I write here in Austin Texas at the library of the Seminary of the Southwest. It is about seventy degrees outside at about 20% humidity. We don’t know about twenty percent humidity in Mobile. My sinuses are confused. There’s not a cloud in the sky and around noon we took a drive into the Texas countryside mainly in search of barbecue brisket…but also the landscape: random breaks of wind tossed mesquite; siverado sage; cacti in full bloom… red, yellow and orange….old native cemeteries along this ancient trade route etched among the sandstone trap rock…there a grotto carved into the rugged landscape with the figure of the Virgin of Guadeloupe inside….She the God of Mexico then and now, long before the white man God…Mexico, the name of this very land just some one hundred and seventy years ago…. Then, the Mexican Hat, Indian paintbrush…bluebonnets in and among the roadside culverts would have been called by very different names.

None of these species of plants flourishing along the way could even survive in the climate of Mobile just six hundred miles away at roughly the same latitude. If one wanted to bring camellias, sasanquas, hydrangea, ginger lilies; bananas; elephant ear to central Texas…the things that grow without effort for us…one would be sorely disappointed…they would wither and cease to exist. Both out of context.

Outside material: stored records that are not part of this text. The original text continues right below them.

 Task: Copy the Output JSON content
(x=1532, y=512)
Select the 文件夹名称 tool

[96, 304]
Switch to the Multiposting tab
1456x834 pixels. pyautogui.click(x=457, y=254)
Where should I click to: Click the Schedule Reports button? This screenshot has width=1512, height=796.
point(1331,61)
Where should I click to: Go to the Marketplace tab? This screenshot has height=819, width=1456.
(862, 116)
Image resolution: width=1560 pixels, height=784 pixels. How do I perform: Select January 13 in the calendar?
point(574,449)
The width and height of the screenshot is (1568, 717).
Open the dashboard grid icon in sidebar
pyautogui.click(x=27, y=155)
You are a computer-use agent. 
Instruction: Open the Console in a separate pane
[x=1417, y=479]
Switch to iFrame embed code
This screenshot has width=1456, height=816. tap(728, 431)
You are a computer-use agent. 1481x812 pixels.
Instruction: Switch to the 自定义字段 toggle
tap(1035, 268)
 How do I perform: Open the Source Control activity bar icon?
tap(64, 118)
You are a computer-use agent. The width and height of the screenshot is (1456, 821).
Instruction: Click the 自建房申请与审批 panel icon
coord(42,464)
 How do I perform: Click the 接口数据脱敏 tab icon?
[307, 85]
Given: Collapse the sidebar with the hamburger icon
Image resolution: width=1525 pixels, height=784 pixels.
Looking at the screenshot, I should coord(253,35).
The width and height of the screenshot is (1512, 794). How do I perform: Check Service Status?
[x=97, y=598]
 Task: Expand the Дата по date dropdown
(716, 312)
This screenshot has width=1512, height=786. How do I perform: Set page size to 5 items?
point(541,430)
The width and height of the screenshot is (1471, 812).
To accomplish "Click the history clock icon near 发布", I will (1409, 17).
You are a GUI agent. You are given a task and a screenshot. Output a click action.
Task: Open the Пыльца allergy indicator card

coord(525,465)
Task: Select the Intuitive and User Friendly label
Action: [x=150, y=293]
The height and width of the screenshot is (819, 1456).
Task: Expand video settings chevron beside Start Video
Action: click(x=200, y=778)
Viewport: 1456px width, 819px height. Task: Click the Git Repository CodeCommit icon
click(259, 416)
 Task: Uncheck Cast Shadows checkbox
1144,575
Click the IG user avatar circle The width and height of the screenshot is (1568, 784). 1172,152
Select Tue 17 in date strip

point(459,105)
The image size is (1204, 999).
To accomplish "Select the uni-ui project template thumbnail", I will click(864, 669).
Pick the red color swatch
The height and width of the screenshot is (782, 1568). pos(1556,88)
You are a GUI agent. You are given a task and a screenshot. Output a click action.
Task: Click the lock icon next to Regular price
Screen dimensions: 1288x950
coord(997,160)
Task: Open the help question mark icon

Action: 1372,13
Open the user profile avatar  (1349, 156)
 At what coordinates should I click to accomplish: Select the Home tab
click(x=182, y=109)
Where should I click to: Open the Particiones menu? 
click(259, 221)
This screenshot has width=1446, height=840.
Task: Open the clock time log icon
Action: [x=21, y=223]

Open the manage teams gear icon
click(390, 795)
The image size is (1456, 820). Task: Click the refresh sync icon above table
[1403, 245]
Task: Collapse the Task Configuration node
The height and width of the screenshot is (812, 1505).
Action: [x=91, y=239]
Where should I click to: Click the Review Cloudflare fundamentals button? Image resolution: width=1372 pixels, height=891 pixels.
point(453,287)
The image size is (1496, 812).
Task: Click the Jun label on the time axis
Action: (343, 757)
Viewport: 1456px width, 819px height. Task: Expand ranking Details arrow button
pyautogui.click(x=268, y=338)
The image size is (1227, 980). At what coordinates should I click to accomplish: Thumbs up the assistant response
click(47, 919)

Life adapts to the particular; Life forever an improvisational enterprise….setting its roots taking into account the context of its engendering. The life force forever mindful, conscious of the incomprehensible iterations in time and space of the particular beauty that shapes its improbable destiny…a destiny not pre-ordained but still becoming in mystery, in particular contexts…not as a sweeping universal reality….but a reality intimate and close and particular…the end of things in this particular becoming always a speculation about which God Godself can only wonder and marvel and dream and hope.

Resurrection is the name, within our particular religious and cultural and socio-economic heritage, that we give to this life force that forever renews itself within the most improbable circumstances….this is the life force that in every particular cultural and socio-economic context, every corner of human community, brings dignity and mercy and justice and nonviolence and new hope by whatever name it is given….Its gods have many names around the world…the Virgin of Guadeloupe, she the earth mother…Krishna, the go between of earth and heaven…the Tao in its enlightening aesthetic….different manifestations according to the particular milieu, that is its own fertile soil…the matrix within which truth and life may flourish… myriad means of redemption…but still wherever there is dignity brought to bear…wherever justice and kindness… wherever sacrifice for the greater good…there is life and life abundant, and the world, in one particular at a time, is raised into its fullness….life always improvising a way…being always engendered anew….by any faith…by any name….but for us, in our particularity: Christ is risen and in our significant soil…all is made alive.